A statement in the budget expresses the intention “to develop new proposals to better accommodate intergenerational transfers of businesses while protecting the integrity and fairness of the tax system.” Current tax rules convert the capital gain that would otherwise arise on a sale of shares of a family business to a corporation controlled by other family members into a deemed dividend. The private company measures announced in July of 2017 as originally proposed would have made things worse. Those measures were subsequently withdrawn. The current issue remains and through the many months of consultation over the private company measures, the government undertook to look at this issue. This statement in the 2019 budget at least leaves this possibility open.
Compliance and enforcement measures:
To close what the government perceives as a tax loophole this budget proposes to prevent the use by mutual fund trusts of a method of allocating capital gains or income to their redeeming unitholders where the use of that method inappropriately defers tax or converts fully taxable ordinary income into capital gains taxed at a lower rate.

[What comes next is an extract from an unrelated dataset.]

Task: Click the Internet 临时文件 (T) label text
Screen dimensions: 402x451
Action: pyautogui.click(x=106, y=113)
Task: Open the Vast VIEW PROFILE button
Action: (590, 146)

The budget reiterated the intention to proceed with information reporting requirements for certain dispositions of an interest in a life insurance policy. In 2016, changes were made to subsection 148(7) which deals with non-arm’s length transfers, transfers for no consideration and distributions from a corporation of a life insurance policy. No further details were provided in the budget, but it is assumed that the information relevant to the transfer of the policy would be collected: the adjusted cost basis; cash surrender value and fair market value of consideration given in relation to the transfer.
Recent amendments to the Canada Business Corporations Act require federally regulated corporations to maintain beneficial ownership information. The budget proposes amendments to make this information more readily available to the Canada Revenue Agency (CRA). As announced in the 2018 budget, beneficial ownership information reporting is also coming for trusts for 2021 and later taxation years.
A Tax-Free Savings Account (TFSA) that carries on a business is liable to pay tax at the top personal rate. The budget proposes that joint and several liability for tax owing on income from carrying on a business within a TFSA be extended to the TFSA holder and the joint and several liability of the TFSA trustee, (normally, a financial institution) be more limited in respect of this.
Expect more CRA audits looking into residential real estate sales. The budget announces more funding for CRA audit teams focusing in this sector. Also, on the radar is non-compliance associated with crypto-currency transactions and the digital economy; income in Canada of non-residents and offshore non-compliance. Again, more funding for audit teams and programs are provided in these areas.
This is clearly a pre-election budget. Nothing too controversial. No incentives to small businesses, professionals or high-income earners, just closing loopholes for them. The key touch points involved options in retirement, enabling home ownership and supporting re-skilling.
A budget “for the people”???
The commentary in this publication is for general information only and should not be considered legal, tax or other professional advice to any party. Individuals should seek the advice of professionals to ensure that any action taken with respect to this information is appropriate to their specific situation.